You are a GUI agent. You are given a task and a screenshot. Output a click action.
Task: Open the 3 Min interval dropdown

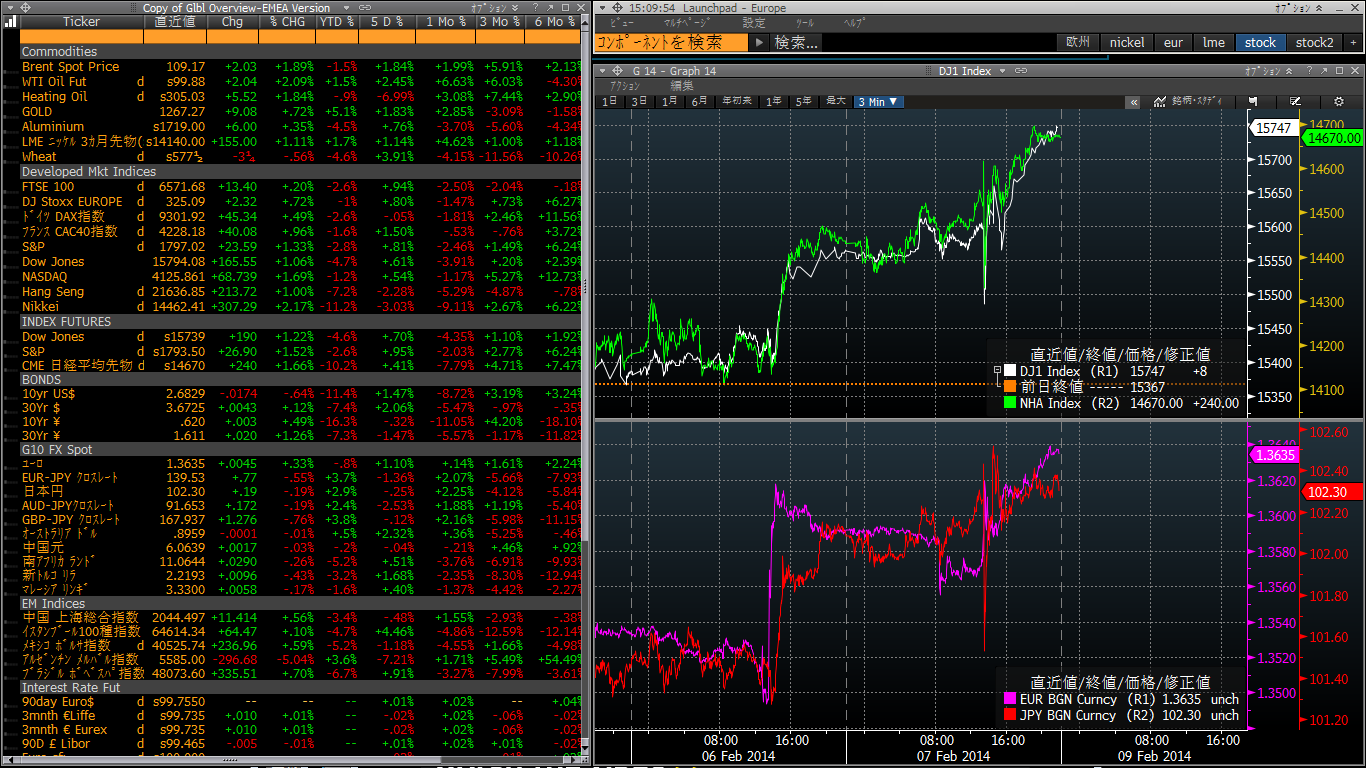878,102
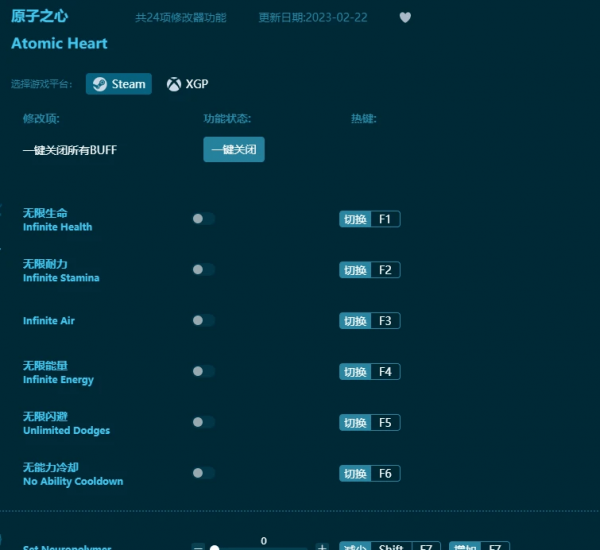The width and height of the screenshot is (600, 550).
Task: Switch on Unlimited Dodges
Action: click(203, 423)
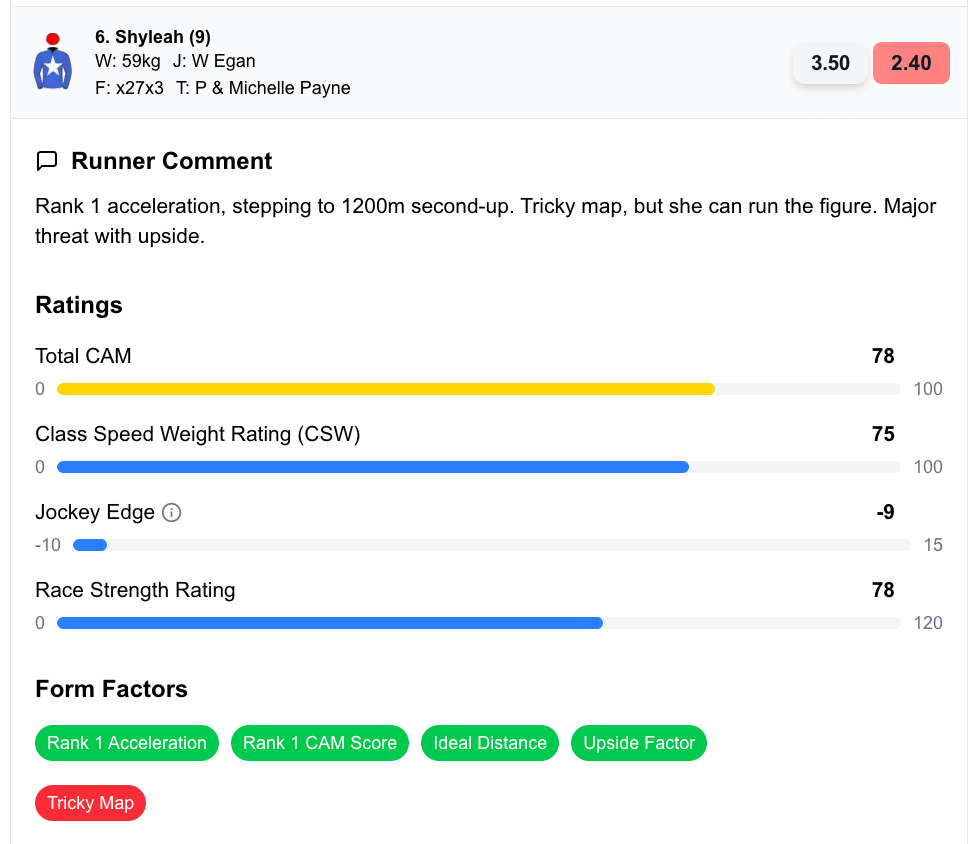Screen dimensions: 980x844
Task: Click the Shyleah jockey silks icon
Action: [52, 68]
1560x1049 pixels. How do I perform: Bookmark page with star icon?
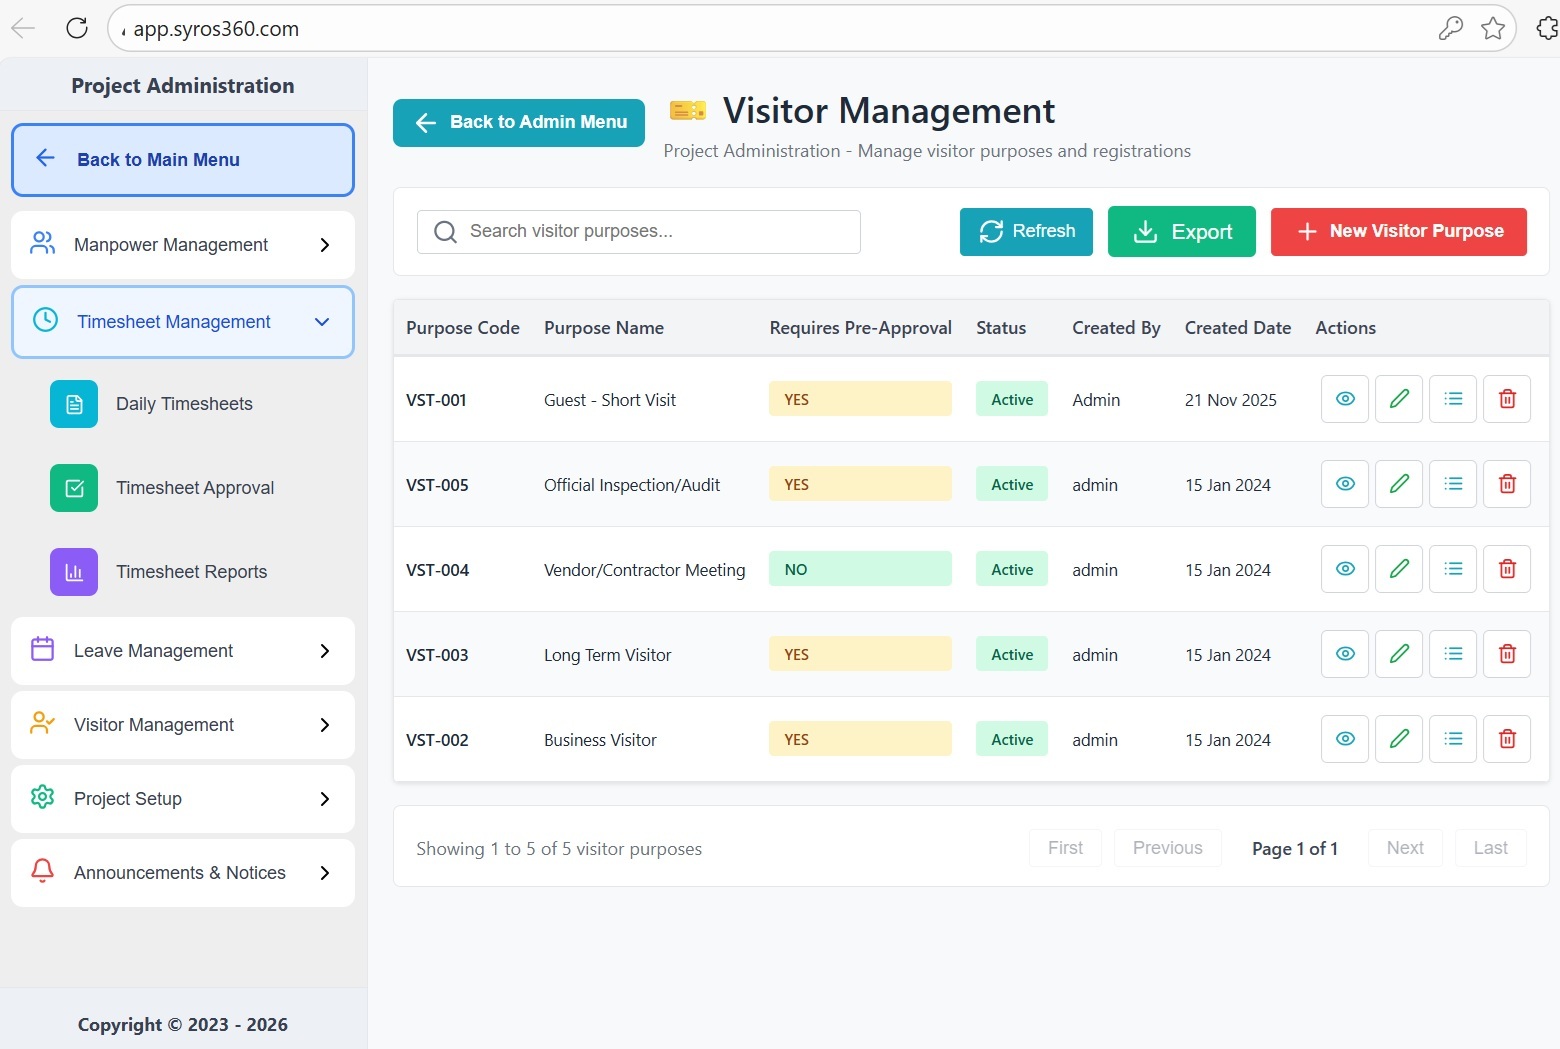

◆ ◆ ◆ ◆ ◆ ◆ ◆

▸ Directions:
Only the lines from the one with "Task: Open the 3 Min interval dropdown" through the final line of the data should be written out, exactly and including both ends. Skip the pictures.

▸ Response below:
Task: Open the 3 Min interval dropdown

878,102
The width and height of the screenshot is (600, 550).
Task: Switch on Unlimited Dodges
Action: click(203, 423)
Screen dimensions: 980x844
Task: Click the Shyleah jockey silks icon
Action: [52, 68]
1560x1049 pixels. How do I perform: Bookmark page with star icon?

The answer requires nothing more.